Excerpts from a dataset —
══════════

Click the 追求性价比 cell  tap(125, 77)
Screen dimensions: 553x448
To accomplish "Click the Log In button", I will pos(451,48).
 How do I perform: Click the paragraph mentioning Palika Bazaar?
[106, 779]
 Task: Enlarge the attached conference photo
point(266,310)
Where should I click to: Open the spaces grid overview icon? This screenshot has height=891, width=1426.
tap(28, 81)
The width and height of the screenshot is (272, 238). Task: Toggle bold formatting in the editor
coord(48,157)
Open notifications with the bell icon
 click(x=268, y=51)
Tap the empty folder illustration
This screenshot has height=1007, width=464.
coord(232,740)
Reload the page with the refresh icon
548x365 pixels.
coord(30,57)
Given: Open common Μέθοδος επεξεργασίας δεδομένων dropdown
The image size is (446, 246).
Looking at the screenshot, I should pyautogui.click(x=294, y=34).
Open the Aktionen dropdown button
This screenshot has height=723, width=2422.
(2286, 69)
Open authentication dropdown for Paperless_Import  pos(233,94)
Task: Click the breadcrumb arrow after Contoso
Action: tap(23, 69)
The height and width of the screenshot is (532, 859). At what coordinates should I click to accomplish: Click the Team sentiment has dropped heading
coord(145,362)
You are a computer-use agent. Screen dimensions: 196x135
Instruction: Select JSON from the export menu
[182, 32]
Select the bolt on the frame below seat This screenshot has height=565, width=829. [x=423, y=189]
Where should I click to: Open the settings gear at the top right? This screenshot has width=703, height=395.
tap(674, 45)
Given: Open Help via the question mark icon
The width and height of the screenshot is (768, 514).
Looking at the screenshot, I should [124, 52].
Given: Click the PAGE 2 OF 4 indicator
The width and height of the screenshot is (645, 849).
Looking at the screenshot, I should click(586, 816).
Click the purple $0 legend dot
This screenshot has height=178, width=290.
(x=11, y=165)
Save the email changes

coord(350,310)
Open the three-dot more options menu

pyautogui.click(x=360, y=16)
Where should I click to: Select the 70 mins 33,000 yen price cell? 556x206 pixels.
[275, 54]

══════════

Work task — How many lines in the records above contain the word "dimensions"? Give only the number.

Response area — 2